Start of Entries provided

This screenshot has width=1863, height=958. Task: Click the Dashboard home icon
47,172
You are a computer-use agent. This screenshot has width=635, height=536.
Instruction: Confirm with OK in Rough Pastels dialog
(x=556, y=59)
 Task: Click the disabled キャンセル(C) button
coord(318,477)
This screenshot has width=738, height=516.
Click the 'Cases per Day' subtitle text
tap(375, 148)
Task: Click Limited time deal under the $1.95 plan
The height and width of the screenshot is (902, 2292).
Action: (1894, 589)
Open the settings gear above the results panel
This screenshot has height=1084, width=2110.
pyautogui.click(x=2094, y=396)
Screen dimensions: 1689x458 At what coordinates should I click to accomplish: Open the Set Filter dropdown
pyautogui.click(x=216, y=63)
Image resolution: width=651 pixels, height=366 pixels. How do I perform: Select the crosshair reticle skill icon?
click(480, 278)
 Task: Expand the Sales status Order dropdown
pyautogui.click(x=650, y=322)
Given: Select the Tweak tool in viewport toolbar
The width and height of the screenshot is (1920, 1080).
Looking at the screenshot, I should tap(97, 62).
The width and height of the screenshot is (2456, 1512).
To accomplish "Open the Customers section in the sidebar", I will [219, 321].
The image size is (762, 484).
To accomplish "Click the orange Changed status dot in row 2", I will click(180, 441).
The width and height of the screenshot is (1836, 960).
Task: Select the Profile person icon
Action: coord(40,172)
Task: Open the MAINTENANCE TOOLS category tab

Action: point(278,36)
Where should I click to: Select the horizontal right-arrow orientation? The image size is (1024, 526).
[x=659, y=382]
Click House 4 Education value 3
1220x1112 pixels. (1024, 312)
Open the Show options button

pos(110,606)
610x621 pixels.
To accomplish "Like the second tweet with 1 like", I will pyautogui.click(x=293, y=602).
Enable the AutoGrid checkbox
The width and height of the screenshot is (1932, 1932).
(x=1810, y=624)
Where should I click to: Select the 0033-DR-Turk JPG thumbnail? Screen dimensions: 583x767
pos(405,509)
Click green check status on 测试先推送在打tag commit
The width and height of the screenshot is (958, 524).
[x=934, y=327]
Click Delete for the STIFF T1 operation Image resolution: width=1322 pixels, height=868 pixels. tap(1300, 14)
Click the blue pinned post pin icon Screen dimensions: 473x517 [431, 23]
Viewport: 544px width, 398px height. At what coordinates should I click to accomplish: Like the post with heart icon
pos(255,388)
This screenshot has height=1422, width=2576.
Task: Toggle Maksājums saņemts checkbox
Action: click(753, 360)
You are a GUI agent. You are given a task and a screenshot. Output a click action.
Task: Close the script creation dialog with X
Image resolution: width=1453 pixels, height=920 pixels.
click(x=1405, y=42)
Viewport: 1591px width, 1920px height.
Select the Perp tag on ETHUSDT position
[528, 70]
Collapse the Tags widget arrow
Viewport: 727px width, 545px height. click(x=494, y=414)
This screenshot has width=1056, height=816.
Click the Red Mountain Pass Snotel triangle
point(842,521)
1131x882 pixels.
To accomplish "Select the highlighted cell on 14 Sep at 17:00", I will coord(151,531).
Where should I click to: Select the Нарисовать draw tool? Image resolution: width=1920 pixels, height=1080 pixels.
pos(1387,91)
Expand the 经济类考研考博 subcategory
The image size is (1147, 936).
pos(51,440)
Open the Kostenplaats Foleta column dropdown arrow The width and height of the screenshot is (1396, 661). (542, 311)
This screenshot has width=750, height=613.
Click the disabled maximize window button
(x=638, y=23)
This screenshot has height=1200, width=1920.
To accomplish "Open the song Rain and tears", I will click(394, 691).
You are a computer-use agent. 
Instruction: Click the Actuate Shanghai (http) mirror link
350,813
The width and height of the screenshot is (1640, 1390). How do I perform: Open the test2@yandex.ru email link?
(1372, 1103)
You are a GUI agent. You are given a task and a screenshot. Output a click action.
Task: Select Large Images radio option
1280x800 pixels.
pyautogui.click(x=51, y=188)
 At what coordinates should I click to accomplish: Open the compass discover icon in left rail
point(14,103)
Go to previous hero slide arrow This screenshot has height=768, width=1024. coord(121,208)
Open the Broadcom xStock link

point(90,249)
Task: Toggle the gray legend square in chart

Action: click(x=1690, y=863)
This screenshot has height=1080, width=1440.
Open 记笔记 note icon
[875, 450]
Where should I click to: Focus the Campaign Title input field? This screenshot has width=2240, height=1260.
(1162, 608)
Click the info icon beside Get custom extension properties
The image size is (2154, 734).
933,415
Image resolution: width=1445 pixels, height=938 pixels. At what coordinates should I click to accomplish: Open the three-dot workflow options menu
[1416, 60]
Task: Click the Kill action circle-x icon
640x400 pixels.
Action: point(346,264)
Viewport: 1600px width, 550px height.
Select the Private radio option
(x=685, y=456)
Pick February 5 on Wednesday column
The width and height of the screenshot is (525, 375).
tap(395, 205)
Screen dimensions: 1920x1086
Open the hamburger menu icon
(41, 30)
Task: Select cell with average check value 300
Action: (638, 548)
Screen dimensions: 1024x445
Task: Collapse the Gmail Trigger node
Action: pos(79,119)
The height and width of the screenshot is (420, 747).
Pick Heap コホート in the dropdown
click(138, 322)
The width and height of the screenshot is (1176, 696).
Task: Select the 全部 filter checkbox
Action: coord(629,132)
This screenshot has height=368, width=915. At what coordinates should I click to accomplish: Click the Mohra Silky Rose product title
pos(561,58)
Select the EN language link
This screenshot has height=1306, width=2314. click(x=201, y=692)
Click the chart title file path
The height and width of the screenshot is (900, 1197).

End of Entries provided

Exercise description: Output the lines from the first one up to and including the line with "pyautogui.click(x=216, y=63)", unchanged.

Completed task:
This screenshot has width=1863, height=958. Task: Click the Dashboard home icon
47,172
You are a computer-use agent. This screenshot has width=635, height=536.
Instruction: Confirm with OK in Rough Pastels dialog
(x=556, y=59)
 Task: Click the disabled キャンセル(C) button
coord(318,477)
This screenshot has width=738, height=516.
Click the 'Cases per Day' subtitle text
tap(375, 148)
Task: Click Limited time deal under the $1.95 plan
The height and width of the screenshot is (902, 2292).
Action: (1894, 589)
Open the settings gear above the results panel
This screenshot has height=1084, width=2110.
pyautogui.click(x=2094, y=396)
Screen dimensions: 1689x458 At what coordinates should I click to accomplish: Open the Set Filter dropdown
pyautogui.click(x=216, y=63)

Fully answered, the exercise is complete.